I found this but I want to use a vector of values (c1 =sum(rain in interval [X, Y[, c2 =sum(rain in interval [Y, Z[, c3 =sum(rain in interval [Z, A[, etc.)
date.per.year = structure(c(12110, 12460, 12815, 13196, 13564.5, 13930, 14321,
14652, 15028, 15408, 15792, 16106), .Names = c("2003", "2004",
"2005", "2006", "2007", "2008", "2009", "2010", "2011", "2012",
"2013", "2014"))
Imagine that the Date and rain data frame is this:
df = data.frame(Dates = seq(as.Date("2003/1/1"),
as.Date("2015/1/1"), "days"),
rain = rnorm(length(seq(as.Date("2003/1/1"), as.Date("2015/1/1"), "days"))))
I also tried this, but it's not creating bins that are usable:
## create corresponding intervals
splits <- cut(date.per.year, median, breaks=date.per.year)
Warning message:
In split.default(df$rain, f = splits) :
data length is not a multiple of split variable
## split df$rain into intervals and sum them
lapply(split(df$rain, f=splits), sum)
Or even this:
library(data.table)
DT <- data.table(df)
setkey(DT, rain, Dates)
DT[, sumSum := DT[ .(.BY[[1]], .d+(-5:-1) )][, sum(sum, na.rm=TRUE)] , by=list(date.per.year, .d=Dates)]

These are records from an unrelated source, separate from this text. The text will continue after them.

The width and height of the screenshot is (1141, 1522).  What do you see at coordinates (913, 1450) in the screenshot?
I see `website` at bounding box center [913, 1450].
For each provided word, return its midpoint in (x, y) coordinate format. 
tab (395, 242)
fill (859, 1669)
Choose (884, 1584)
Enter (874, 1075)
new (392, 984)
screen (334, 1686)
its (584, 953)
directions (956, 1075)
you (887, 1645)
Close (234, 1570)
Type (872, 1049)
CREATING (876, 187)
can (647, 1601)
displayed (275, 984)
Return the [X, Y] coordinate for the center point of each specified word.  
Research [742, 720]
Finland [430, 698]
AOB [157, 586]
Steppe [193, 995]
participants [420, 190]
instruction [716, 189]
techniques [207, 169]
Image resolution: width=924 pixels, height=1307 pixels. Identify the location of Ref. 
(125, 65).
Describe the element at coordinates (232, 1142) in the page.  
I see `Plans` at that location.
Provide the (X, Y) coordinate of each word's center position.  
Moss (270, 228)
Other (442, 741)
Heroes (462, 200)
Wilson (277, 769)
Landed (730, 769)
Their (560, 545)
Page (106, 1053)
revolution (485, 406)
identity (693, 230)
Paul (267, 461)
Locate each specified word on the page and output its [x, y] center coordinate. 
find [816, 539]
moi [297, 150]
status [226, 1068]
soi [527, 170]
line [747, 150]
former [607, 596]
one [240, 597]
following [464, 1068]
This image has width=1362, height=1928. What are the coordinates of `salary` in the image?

Error in `[.data.table`(DT, , `:=`(sumSum, DT[.(.BY[[1]], .d + (-5:-1))][, : The items in the 'by' or 'keyby' list are length (12,4384). Each must be same length as rows in x or number of rows returned by i (4384).
DT
An illustration of what I want to do is below. Imagine that the red lines are the dates that are creating the ranges I want to sum (which is the date.per.year
object). In the end, I should have 11 values of the sum of the different ranges. Is it possible to do this?